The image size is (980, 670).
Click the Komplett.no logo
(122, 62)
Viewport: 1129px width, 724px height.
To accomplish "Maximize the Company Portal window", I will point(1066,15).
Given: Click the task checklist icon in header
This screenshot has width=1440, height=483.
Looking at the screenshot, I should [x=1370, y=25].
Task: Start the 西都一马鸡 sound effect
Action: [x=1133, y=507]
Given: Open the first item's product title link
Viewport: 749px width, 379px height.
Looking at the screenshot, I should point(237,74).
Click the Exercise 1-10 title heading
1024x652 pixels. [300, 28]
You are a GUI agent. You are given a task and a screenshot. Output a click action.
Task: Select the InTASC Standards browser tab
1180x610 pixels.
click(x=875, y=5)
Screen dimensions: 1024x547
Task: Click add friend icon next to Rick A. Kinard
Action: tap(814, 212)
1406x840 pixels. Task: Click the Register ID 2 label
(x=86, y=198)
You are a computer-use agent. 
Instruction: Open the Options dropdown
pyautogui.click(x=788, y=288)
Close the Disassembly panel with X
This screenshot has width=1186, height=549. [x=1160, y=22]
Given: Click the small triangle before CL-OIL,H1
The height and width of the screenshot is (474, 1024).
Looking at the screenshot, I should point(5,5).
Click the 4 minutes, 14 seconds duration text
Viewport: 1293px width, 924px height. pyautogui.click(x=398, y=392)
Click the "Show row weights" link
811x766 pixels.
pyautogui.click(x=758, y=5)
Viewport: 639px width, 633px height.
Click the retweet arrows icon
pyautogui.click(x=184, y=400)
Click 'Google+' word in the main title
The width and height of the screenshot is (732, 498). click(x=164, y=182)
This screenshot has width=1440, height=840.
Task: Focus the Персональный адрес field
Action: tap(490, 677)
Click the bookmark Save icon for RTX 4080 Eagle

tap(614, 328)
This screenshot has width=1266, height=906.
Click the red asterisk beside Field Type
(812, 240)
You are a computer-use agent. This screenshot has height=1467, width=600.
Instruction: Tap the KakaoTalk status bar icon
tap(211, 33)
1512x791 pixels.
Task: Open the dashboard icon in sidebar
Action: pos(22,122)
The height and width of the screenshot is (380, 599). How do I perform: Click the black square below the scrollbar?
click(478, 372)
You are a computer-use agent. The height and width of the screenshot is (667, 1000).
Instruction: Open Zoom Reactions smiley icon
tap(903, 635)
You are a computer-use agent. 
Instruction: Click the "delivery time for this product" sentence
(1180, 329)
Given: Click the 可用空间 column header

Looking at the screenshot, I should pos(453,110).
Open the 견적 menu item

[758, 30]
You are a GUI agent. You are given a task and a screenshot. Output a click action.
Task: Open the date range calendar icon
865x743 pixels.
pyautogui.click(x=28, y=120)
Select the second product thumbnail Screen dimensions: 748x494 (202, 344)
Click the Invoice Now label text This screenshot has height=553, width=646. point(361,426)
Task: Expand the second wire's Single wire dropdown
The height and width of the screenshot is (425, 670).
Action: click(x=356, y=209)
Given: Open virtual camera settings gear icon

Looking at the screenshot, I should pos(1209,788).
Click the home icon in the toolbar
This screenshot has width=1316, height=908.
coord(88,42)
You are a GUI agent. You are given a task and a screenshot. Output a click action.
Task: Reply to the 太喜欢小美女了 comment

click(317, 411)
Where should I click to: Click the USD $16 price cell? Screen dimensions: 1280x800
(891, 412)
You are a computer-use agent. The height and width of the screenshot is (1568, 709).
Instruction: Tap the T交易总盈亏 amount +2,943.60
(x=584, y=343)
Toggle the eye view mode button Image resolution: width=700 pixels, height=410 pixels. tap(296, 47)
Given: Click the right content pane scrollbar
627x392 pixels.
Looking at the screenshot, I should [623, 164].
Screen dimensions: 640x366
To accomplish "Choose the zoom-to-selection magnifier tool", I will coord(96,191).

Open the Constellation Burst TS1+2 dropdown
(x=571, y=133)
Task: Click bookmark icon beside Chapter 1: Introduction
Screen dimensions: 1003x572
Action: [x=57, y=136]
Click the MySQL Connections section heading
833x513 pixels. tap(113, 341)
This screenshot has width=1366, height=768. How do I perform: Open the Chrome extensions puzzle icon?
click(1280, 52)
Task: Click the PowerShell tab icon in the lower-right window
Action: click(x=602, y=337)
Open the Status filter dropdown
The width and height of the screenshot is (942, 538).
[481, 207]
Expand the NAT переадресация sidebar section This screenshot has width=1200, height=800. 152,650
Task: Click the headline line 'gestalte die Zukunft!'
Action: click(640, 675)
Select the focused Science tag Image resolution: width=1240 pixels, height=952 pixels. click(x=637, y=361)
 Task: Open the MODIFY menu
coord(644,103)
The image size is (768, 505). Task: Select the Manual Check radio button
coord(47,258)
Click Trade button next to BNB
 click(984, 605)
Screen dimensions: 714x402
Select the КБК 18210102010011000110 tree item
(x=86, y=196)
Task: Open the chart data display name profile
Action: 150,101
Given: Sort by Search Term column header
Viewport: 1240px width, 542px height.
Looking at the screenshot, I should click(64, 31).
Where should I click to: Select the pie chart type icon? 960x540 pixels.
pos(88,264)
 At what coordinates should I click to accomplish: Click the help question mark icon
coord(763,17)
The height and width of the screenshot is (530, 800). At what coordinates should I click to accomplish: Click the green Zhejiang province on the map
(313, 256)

■ ■ ■

▶ **YOUR GOAL**
When answering, write out each of the lines above exactly as given.

▶ **SOLUTION TO THIS PROBLEM**
The image size is (980, 670).
Click the Komplett.no logo
(122, 62)
Viewport: 1129px width, 724px height.
To accomplish "Maximize the Company Portal window", I will point(1066,15).
Given: Click the task checklist icon in header
This screenshot has width=1440, height=483.
Looking at the screenshot, I should [x=1370, y=25].
Task: Start the 西都一马鸡 sound effect
Action: [x=1133, y=507]
Given: Open the first item's product title link
Viewport: 749px width, 379px height.
Looking at the screenshot, I should point(237,74).
Click the Exercise 1-10 title heading
1024x652 pixels. [300, 28]
You are a GUI agent. You are given a task and a screenshot. Output a click action.
Task: Select the InTASC Standards browser tab
1180x610 pixels.
click(x=875, y=5)
Screen dimensions: 1024x547
Task: Click add friend icon next to Rick A. Kinard
Action: tap(814, 212)
1406x840 pixels. Task: Click the Register ID 2 label
(x=86, y=198)
You are a computer-use agent. 
Instruction: Open the Options dropdown
pyautogui.click(x=788, y=288)
Close the Disassembly panel with X
This screenshot has width=1186, height=549. [x=1160, y=22]
Given: Click the small triangle before CL-OIL,H1
The height and width of the screenshot is (474, 1024).
Looking at the screenshot, I should point(5,5).
Click the 4 minutes, 14 seconds duration text
Viewport: 1293px width, 924px height. pyautogui.click(x=398, y=392)
Click the "Show row weights" link
811x766 pixels.
pyautogui.click(x=758, y=5)
Viewport: 639px width, 633px height.
Click the retweet arrows icon
pyautogui.click(x=184, y=400)
Click 'Google+' word in the main title
The width and height of the screenshot is (732, 498). click(x=164, y=182)
This screenshot has width=1440, height=840.
Task: Focus the Персональный адрес field
Action: tap(490, 677)
Click the bookmark Save icon for RTX 4080 Eagle

tap(614, 328)
This screenshot has width=1266, height=906.
Click the red asterisk beside Field Type
(812, 240)
You are a computer-use agent. This screenshot has height=1467, width=600.
Instruction: Tap the KakaoTalk status bar icon
tap(211, 33)
1512x791 pixels.
Task: Open the dashboard icon in sidebar
Action: pos(22,122)
The height and width of the screenshot is (380, 599). How do I perform: Click the black square below the scrollbar?
click(478, 372)
You are a computer-use agent. The height and width of the screenshot is (667, 1000).
Instruction: Open Zoom Reactions smiley icon
tap(903, 635)
You are a computer-use agent. 
Instruction: Click the "delivery time for this product" sentence
(1180, 329)
Given: Click the 可用空间 column header

Looking at the screenshot, I should pos(453,110).
Open the 견적 menu item

[758, 30]
You are a GUI agent. You are given a task and a screenshot. Output a click action.
Task: Open the date range calendar icon
865x743 pixels.
pyautogui.click(x=28, y=120)
Select the second product thumbnail Screen dimensions: 748x494 (202, 344)
Click the Invoice Now label text This screenshot has height=553, width=646. point(361,426)
Task: Expand the second wire's Single wire dropdown
The height and width of the screenshot is (425, 670).
Action: click(x=356, y=209)
Given: Open virtual camera settings gear icon

Looking at the screenshot, I should pos(1209,788).
Click the home icon in the toolbar
This screenshot has width=1316, height=908.
coord(88,42)
You are a GUI agent. You are given a task and a screenshot. Output a click action.
Task: Reply to the 太喜欢小美女了 comment

click(317, 411)
Where should I click to: Click the USD $16 price cell? Screen dimensions: 1280x800
(891, 412)
You are a computer-use agent. The height and width of the screenshot is (1568, 709).
Instruction: Tap the T交易总盈亏 amount +2,943.60
(x=584, y=343)
Toggle the eye view mode button Image resolution: width=700 pixels, height=410 pixels. tap(296, 47)
Given: Click the right content pane scrollbar
627x392 pixels.
Looking at the screenshot, I should [623, 164].
Screen dimensions: 640x366
To accomplish "Choose the zoom-to-selection magnifier tool", I will coord(96,191).

Open the Constellation Burst TS1+2 dropdown
(x=571, y=133)
Task: Click bookmark icon beside Chapter 1: Introduction
Screen dimensions: 1003x572
Action: [x=57, y=136]
Click the MySQL Connections section heading
833x513 pixels. tap(113, 341)
This screenshot has width=1366, height=768. How do I perform: Open the Chrome extensions puzzle icon?
click(1280, 52)
Task: Click the PowerShell tab icon in the lower-right window
Action: click(x=602, y=337)
Open the Status filter dropdown
The width and height of the screenshot is (942, 538).
[481, 207]
Expand the NAT переадресация sidebar section This screenshot has width=1200, height=800. 152,650
Task: Click the headline line 'gestalte die Zukunft!'
Action: click(640, 675)
Select the focused Science tag Image resolution: width=1240 pixels, height=952 pixels. click(x=637, y=361)
 Task: Open the MODIFY menu
coord(644,103)
The image size is (768, 505). Task: Select the Manual Check radio button
coord(47,258)
Click Trade button next to BNB
 click(984, 605)
Screen dimensions: 714x402
Select the КБК 18210102010011000110 tree item
(x=86, y=196)
Task: Open the chart data display name profile
Action: 150,101
Given: Sort by Search Term column header
Viewport: 1240px width, 542px height.
Looking at the screenshot, I should click(64, 31).
Where should I click to: Select the pie chart type icon? 960x540 pixels.
pos(88,264)
 At what coordinates should I click to accomplish: Click the help question mark icon
coord(763,17)
The height and width of the screenshot is (530, 800). At what coordinates should I click to accomplish: Click the green Zhejiang province on the map
(313, 256)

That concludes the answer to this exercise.